Tech firms reveal secret government data requests

Move comes after a relaxing of rules banning a company revealing when the government wants data on user accounts

Despite the rule change with the government, the tech firms still believe the government's scope goes too far.
Bill Clark/Roll Call/Getty Images

Major technology firms released new data Monday on how often they are ordered to turn over customer information for secret national security investigations — figures that show that the government collected data on tens of thousands of Americans.

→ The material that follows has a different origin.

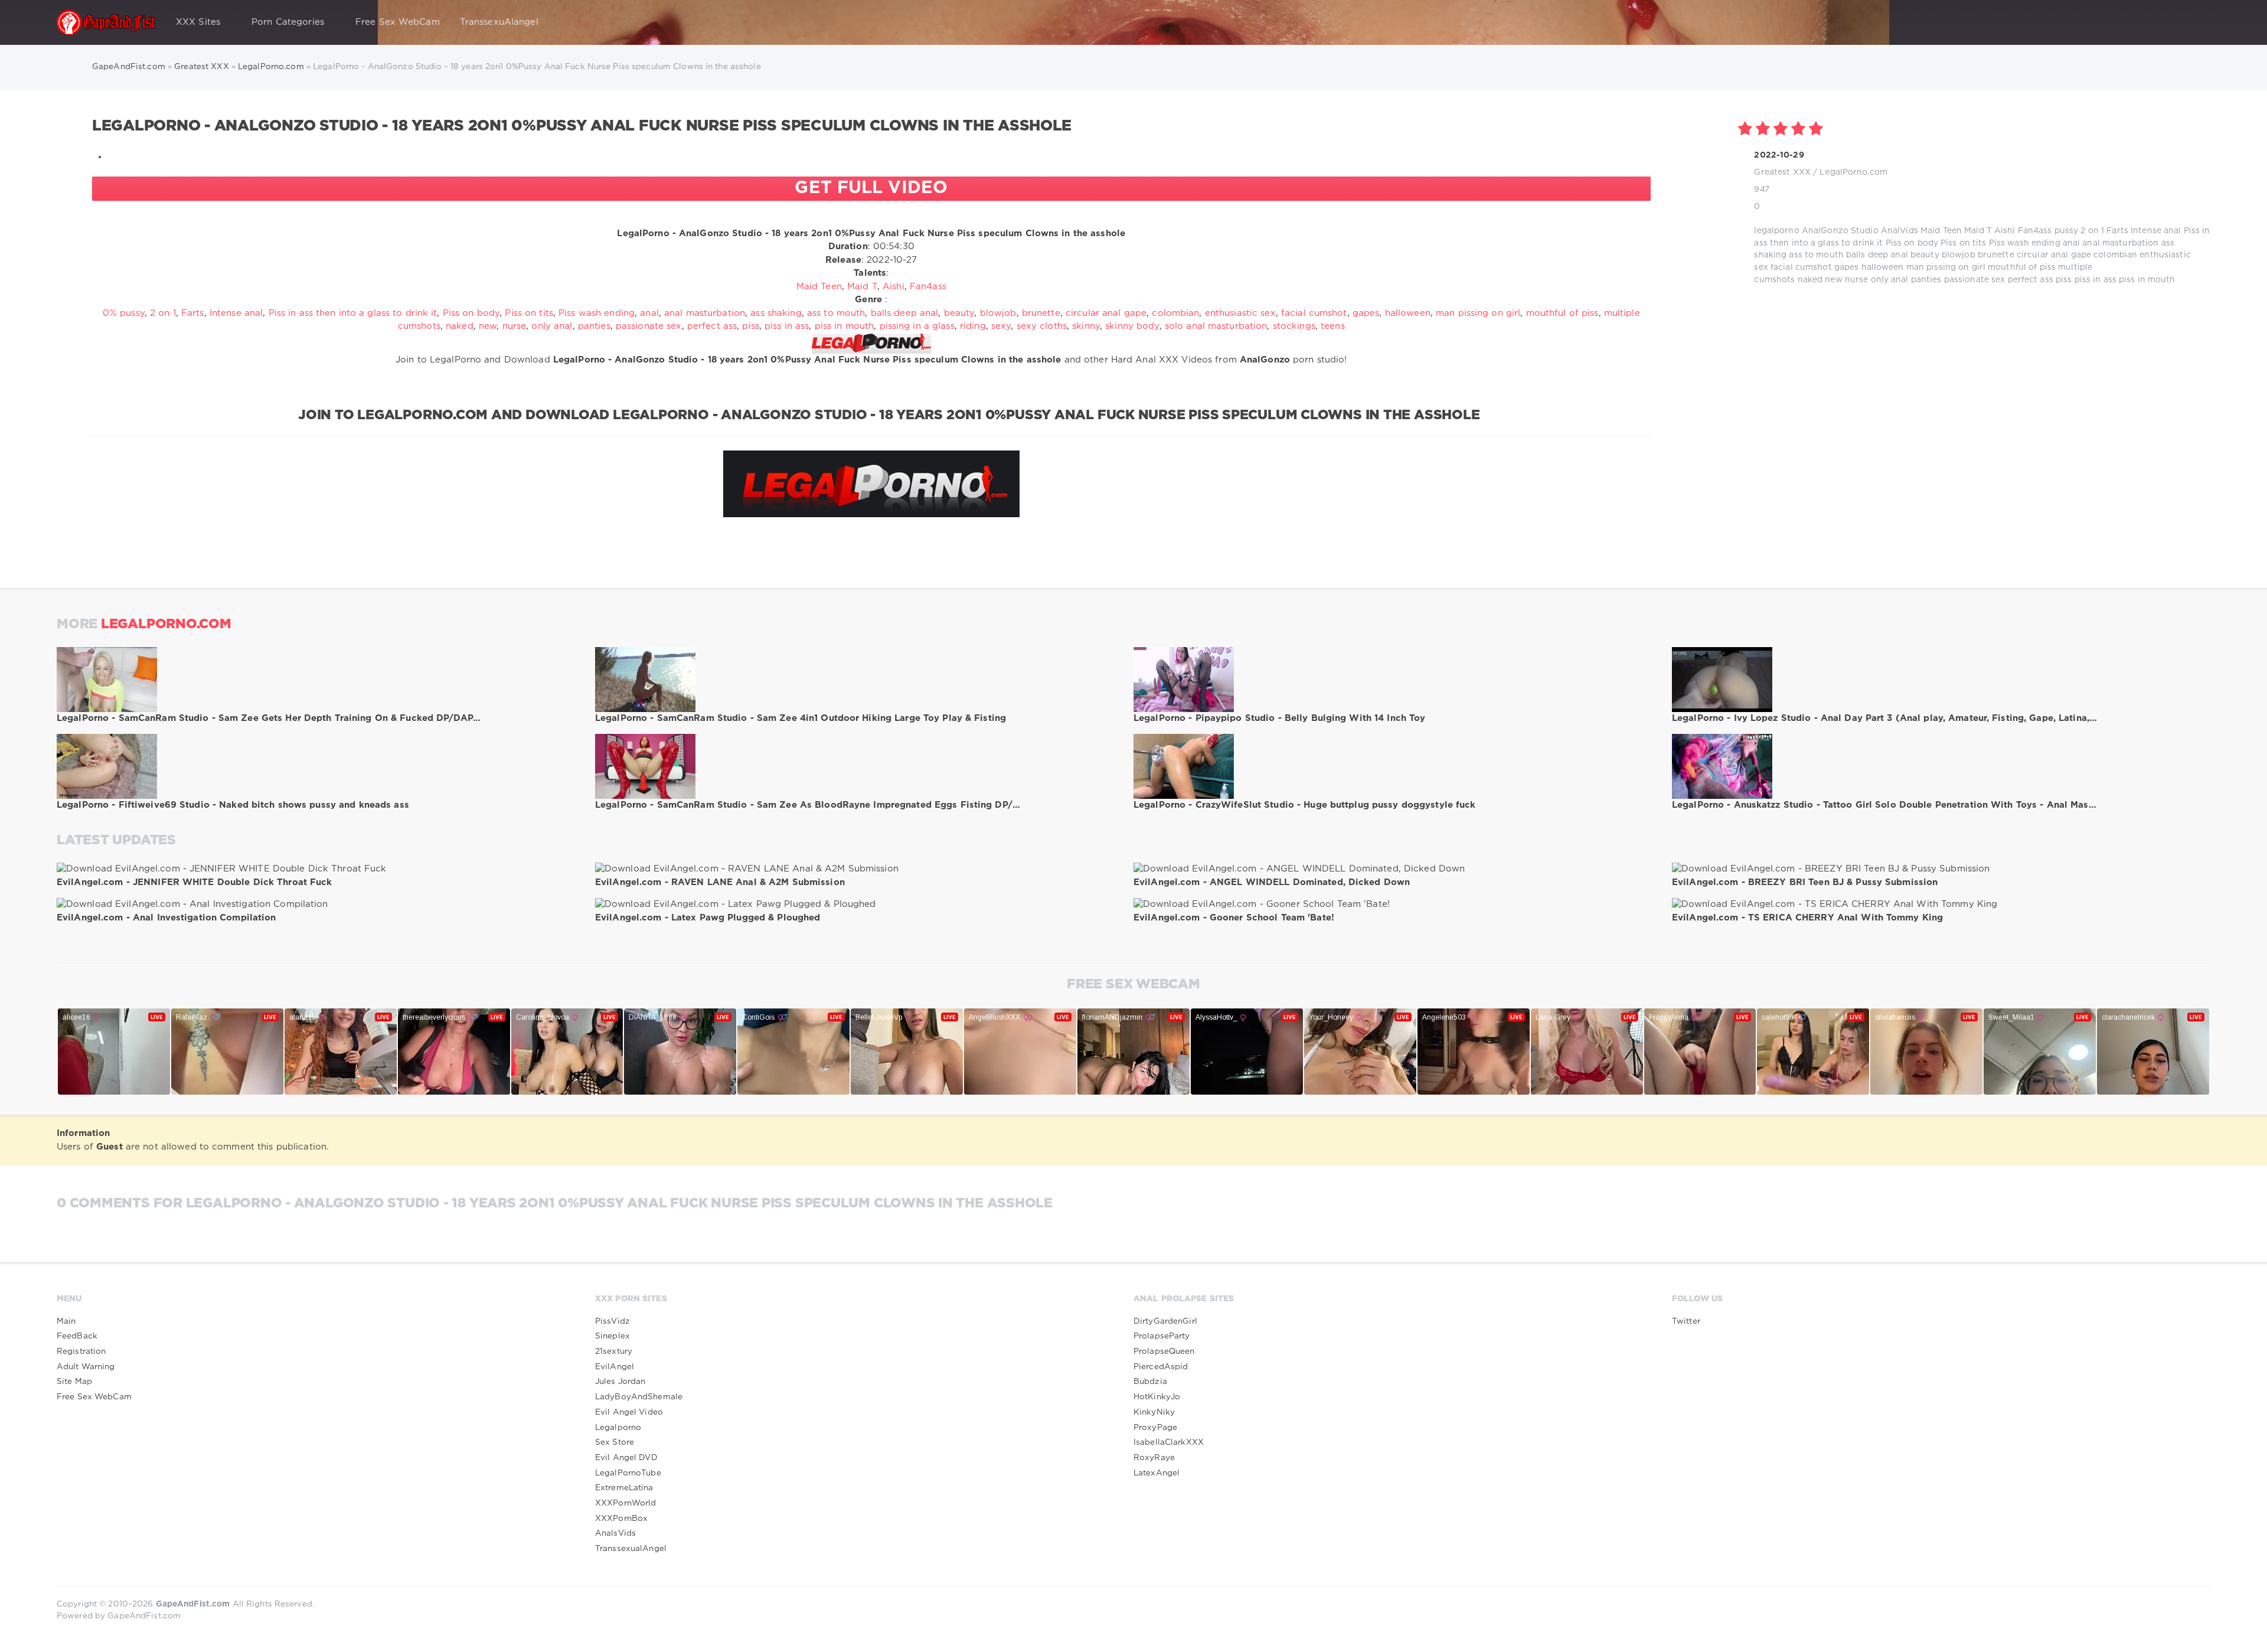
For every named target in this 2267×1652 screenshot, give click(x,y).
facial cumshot (1801, 267)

The information disclosed by Google, Microsoft, Yahoo, Facebook, LinkedIn and Tumblr provided expanded details from 2012 and 2013 showing how often the government has sought information on the firms' customers in counterterrorism and other intelligence-related probes. The companies had provided limited information in the past about government requests for data, but a new agreement reached last week with the Obama administration allowed a broadened, though still circumscribed, set of figures to be made public.

Seeking to reassure customers and business partners alarmed by revelations about the government's massive collection of Internet and computer data, the firms stressed that only a small numbers of their customers were targeted by authorities. Still, even those comparatively small numbers showed that thousands of Americans were affected by the government requests approved by judges of the government’s secret Foreign Intelligence Surveillance Court (FISA).

Between 15,000 — 15,999 Microsoft-user accounts were the subject of FISA court orders requesting content during the first six months of 2013, the company said, while Google said that between 9,000 and 9,999 of its users' accounts were the subject of such requests during the period. Facebook said it received FISA content requests for between 5,000 to 5,999 members' accounts.

The data releases by the five major tech firms offered a mix of dispassionate graphics, reassurances and protests, seeking to alleviate customer concerns about government spying while pressuring national security officials about the companies' constitutional concerns. The shifting tone in the releases showed the precarious course that major tech firms have had to navigate in recent months, caught between their public commitments to Internet freedom and privacy and their enforced roles as data providers to U.S. spy agencies.

In a company blog post, Microsoft General Counsel Brad Smith scolded the U.S. and allied governments for failing to renounce the reported mass interception of Internet data carried by communications cables. Top lawyers and executives for major tech firms had previously raised alarms about media reports describing that hacking by U.S. and U.K. spy agencies and cited them during conversations with U.S. officials during President Barack Obama's internal review of planned changes to the government's spying operations.

"Despite the president's reform efforts and our ability to publish more information, there has not yet been any public commitment by either the U.S. or other governments to renounce the attempted hacking of Internet companies," Smith said in a Microsoft blog release. Smith added that Microsoft planned to press the government "for more on this point, in collaboration with others across our industry."

The figures released Monday came just a week after the legal agreement with the Justice Department, providing for a limited, but broadened ability to tell the public about government information requests. But lawyers and executive for the companies openly vented their discomfort with the government's continuing insistence that they could only provide broad ranges instead of the actual numbers of government requests.

"We will also continue to advocate for still narrower disclosure ranges, which will provide a more accurate picture of the number of national security-related requests," said Erika Rottenberg, LinkedIn's general counsel.

A spokesman for the Office of the Director of National Intelligence declined to comment on the companies' releases and comments. The spokesman pointed to a late January statement by DNI James Clapper and Attorney General Eric Holder that said the agreement would allow the firms to "disclose more information than ever before to their customers."